In this study, it was found that there was a moderate correlation between physical activity levels of individuals and sleep quality in the positive direction. The increased level of physical activity of the individuals has resulted in better quality sleep. In a study conducted by McClain et al. (2014) also show that age and sex dependence of associations between physical activity and sleep. They found that physical activity were significantly lower in adults reporting more frequent daytime sleepiness in younger (20-39) and older ([greater than or equal to]60) age groups, but not in middle-aged (40-59), respondents.
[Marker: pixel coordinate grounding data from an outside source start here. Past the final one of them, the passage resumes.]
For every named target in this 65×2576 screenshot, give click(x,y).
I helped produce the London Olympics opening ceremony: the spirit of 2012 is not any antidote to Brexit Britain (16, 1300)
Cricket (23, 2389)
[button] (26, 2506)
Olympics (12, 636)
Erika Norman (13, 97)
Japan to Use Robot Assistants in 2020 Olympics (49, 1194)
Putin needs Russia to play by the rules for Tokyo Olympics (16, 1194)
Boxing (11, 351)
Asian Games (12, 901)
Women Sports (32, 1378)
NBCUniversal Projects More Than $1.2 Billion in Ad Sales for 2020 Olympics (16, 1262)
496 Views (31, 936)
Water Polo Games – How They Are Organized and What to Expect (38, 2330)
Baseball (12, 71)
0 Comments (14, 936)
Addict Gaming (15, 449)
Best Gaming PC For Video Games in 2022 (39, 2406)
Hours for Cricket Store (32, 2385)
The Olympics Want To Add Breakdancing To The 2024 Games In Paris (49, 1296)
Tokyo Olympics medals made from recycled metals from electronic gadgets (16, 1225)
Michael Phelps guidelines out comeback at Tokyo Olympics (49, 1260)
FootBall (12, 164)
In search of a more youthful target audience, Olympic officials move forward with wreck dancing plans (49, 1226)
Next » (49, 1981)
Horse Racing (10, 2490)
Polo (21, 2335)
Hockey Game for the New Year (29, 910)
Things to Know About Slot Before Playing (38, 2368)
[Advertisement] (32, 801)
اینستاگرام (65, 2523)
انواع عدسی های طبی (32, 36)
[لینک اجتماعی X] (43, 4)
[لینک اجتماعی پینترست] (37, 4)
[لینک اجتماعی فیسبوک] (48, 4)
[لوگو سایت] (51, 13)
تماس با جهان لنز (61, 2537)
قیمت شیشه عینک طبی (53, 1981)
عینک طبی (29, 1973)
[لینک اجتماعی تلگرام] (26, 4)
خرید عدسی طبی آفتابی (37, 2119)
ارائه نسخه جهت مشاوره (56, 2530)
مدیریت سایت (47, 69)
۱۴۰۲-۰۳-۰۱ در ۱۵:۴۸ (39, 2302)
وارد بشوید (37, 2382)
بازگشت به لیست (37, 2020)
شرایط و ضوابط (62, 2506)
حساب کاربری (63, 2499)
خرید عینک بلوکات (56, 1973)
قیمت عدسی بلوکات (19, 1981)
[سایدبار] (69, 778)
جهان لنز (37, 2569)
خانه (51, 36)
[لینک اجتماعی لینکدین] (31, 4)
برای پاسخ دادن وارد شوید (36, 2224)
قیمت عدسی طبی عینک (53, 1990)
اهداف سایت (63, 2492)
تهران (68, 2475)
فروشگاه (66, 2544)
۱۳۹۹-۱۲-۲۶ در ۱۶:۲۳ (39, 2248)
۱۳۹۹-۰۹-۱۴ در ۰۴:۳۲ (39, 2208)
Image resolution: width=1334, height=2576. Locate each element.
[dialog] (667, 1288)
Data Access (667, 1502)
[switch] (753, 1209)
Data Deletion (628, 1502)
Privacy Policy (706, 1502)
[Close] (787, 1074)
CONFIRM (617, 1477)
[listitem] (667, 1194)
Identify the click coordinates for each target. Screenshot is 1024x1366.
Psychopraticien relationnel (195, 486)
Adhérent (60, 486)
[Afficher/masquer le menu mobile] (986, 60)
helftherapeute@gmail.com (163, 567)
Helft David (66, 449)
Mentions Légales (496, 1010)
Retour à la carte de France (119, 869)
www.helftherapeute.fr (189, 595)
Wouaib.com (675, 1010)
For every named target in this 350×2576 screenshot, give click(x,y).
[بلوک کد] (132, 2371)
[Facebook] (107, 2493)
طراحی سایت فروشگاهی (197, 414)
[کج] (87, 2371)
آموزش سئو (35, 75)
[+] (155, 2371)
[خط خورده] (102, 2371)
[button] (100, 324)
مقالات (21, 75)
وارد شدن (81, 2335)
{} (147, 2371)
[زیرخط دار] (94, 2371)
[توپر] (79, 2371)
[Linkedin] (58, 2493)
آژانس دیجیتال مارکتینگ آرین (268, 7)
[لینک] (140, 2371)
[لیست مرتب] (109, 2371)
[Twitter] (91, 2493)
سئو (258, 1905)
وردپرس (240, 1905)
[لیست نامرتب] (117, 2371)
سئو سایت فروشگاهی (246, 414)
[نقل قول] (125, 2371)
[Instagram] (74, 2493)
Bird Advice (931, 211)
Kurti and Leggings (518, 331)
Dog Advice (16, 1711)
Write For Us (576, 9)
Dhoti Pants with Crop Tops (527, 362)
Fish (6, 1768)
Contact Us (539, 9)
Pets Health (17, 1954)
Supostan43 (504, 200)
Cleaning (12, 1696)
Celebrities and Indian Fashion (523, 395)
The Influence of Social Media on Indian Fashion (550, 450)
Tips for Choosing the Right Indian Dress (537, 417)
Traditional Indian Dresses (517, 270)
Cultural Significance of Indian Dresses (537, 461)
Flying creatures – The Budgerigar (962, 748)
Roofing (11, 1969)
In younger respondents, physical activity increased with sleep duration, but in middle aged and older respondents physical activity was either unrelated to sleep duration or lower in those reporting [greater than or equal to]8 h of sleep. Objectively measured sedentary time showed limited evidence of associations with sleep duration (McClain et al. 2014). Sleep characteristics were also associated with age and sex men and the older individuals were less likely to report daytime sleepiness, and middle-aged men were more likely to report short sleep duration than older women (McClain et al. 2014).

In this study It has also been found that those who are physically female, married, and primary / secondary school graduates have low levels of physical activity. However, it has turned out that the quality of sleep is poor in those who are female and those who are married. Further research is needed to understand how sex and marital status interact to influence associations between sleep duration and physical activity. Similarly, in a study conducted by Feng, Du, Ye, & He (2014) indicated that the decrease in physical activity results in a decrease in sleep quality. Contrary to this study, in a study conducted by Kakinami et al. (2017) found that the more time spent doing sedentary activities was associated with poorer sleep quality, but physical activity was not associated.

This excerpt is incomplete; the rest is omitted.